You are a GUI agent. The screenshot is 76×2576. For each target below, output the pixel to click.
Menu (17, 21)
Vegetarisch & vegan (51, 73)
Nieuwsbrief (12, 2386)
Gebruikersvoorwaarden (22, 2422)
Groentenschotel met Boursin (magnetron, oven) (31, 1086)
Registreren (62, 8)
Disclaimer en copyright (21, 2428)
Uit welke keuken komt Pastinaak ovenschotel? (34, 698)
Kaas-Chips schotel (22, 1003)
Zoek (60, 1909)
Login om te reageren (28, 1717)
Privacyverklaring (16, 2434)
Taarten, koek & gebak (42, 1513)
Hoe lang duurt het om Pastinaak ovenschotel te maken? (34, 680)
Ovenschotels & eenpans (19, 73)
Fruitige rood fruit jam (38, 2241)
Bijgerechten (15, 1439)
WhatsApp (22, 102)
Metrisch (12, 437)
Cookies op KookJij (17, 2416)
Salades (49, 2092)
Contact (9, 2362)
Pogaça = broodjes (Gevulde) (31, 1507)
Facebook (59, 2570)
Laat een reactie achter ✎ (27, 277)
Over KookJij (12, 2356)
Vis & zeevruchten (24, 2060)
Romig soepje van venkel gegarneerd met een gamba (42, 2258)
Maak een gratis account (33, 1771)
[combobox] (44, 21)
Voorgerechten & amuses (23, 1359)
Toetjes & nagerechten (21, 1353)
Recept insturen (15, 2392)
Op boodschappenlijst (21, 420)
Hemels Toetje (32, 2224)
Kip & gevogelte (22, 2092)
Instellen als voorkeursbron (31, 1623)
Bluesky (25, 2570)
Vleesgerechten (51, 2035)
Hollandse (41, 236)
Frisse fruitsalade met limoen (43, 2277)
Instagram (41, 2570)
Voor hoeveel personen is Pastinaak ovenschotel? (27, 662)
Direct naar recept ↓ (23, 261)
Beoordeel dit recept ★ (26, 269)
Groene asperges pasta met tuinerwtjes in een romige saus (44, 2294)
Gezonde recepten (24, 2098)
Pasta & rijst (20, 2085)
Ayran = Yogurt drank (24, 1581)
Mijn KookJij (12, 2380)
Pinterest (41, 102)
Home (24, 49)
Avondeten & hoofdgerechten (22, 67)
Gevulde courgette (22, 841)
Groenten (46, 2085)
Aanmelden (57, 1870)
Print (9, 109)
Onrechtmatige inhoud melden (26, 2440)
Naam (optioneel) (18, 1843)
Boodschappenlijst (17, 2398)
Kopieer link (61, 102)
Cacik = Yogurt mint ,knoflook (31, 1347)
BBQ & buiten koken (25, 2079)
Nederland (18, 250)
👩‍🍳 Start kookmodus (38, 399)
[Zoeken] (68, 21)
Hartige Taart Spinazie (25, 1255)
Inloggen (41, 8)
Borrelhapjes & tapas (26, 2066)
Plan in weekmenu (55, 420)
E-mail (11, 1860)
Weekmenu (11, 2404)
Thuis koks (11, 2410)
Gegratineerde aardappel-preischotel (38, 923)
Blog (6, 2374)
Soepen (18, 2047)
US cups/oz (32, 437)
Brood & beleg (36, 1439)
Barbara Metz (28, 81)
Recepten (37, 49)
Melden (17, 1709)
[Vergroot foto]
※ ※ ※
# WHAT THIS TASK INVOLVES
Search the records above for the string "Pastinaak" and copy each line that holds it.

# RESPONSE
Uit welke keuken komt Pastinaak ovenschotel? (34, 698)
Hoe lang duurt het om Pastinaak ovenschotel te maken? (34, 680)
Voor hoeveel personen is Pastinaak ovenschotel? (27, 662)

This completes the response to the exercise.